Mateke and his government were not only eager to promote the "double genocide” perspective promoted by the FDLR (composed mainly of the remnants of the ex-FAR and Interahamwe which spearheaded that genocide); they were also eager to create even further distortions. The Uganda military intelligence agency CMI’s Soft Power News falsely claimed that "the only country in the world which came to the rescue of the Rwandan people was Uganda under the leadership of President Yoweri Museveni.” It is well known that Museveni has continuously exaggerated his contribution to the RPF struggle generally because, unlike the contribution of Banyarwanda to the liberation of Uganda where several Rwandan youths paid the ultimate price, the support they received in return didn’t go beyond not having Uganda as a hostile rear and allowing its supplies to transition through its territory from Mombasa.

In fact, had Museveni really come to the rescue of the country from genocide, he wouldn’t be working with Hutu Power diehards like Mateke, or be in cahoots with the FDLR and RUD Urunana armed genocidal groups. It is Mateke's well known genocidal ideology and past links with the Kayibanda and Habyarimana regimes that attracted Museveni to him and in appointing him a minister whose sole purpose is to coordinate anti-Rwanda efforts, especially by liaising with the FDLR and RUD Urunana which are openly committed to the publicly declared goal of wiping out the remaining Tutsis who survived the killings.

In 2001, the New Vision carried a story titled, "Mbarara Municipality MP Winnie Byanyima was yesterday charged for sedition.” Byanyima had told Kenya Television Network (KTN) that "Uganda is training Rwanda Interahamwe killers.” According to the article, "The prosecutor said Byanyima on April 7, 2001 at Entebbe Airport confirmed that she made the offensive utterances on KTN on March 31, 2001,” and that the precise utterance was that "President Museveni was training Interahamwe genocidaires against the government of Paul Kagame.”

In a press conference on April 10, 2001 at Sir Apollo Kagwa Road in Kampala, Winnie Byanyima confirmed the statement as true. She was detained, her passport confiscated and refused to travel abroad.

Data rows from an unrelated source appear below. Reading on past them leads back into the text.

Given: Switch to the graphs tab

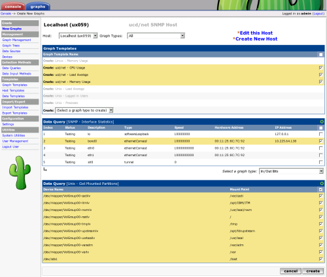Looking at the screenshot, I should coord(38,7).
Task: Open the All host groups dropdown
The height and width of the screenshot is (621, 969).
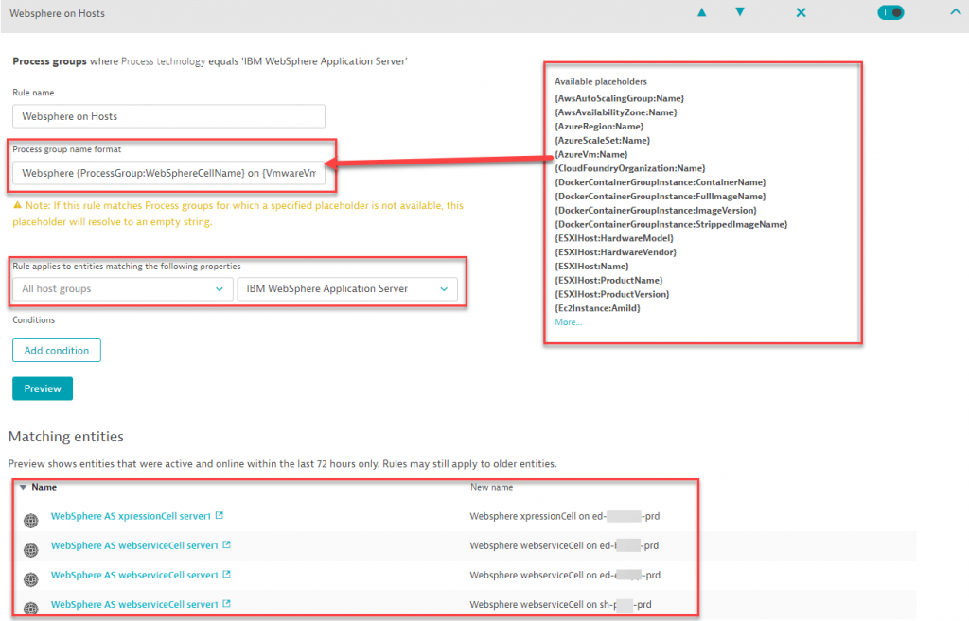Action: 122,289
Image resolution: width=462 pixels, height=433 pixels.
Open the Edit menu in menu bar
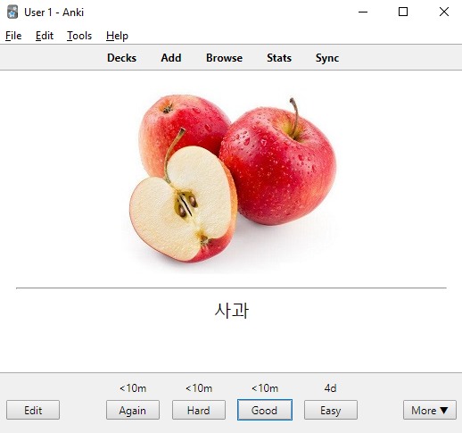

In 2005, Museveni issued a passport to Ignace Murwanashyaka, the then President of the FDLR that Winnie Byanyima was talking about in her press conference. During this period, the killers who had escaped from justice in Rwanda found a sanctuary in Uganda because the FDLR was telling them that Uganda was an ally from which they could be assured of protection. In the meantime, the government of Rwanda has been making different diplomatic demarches to Kampala; notes verbale reminding Uganda of its obligation to arrest and repatriate genocide suspects that number well upwards of 135 who are thriving in Uganda.

In 2018, Minister Mateke convened a meeting in Kampala (December 14-15) at Serena Hotel intended to foster greater coordination between the FDLR and the RNC.

According to the very senior representatives of the FDLR in that meeting, then chief spokesman Ignace Nkaka, alias La Forge Fils Bazeye, and the genocidal group's chief of intelligence Lt Col Jean-Pierre Nsekanabo, alias Theophile Kamala Abega, who were intercepted on their way back from Kampala at the Bunagana border of the DRC and repatriated to Rwanda, Mateke tabled a "special message” on behalf of President Museveni for the occasion.

A 31 December 2018 United Nations Group of Experts Report on DR Congo confirmed the existence of this network of recruitment for the FDLR and RNC in Uganda, as well as official facilitation from the government.

Clearly, this is not the kind of support against genocide that anybody else but Museveni's Uganda would think is worth bragging about.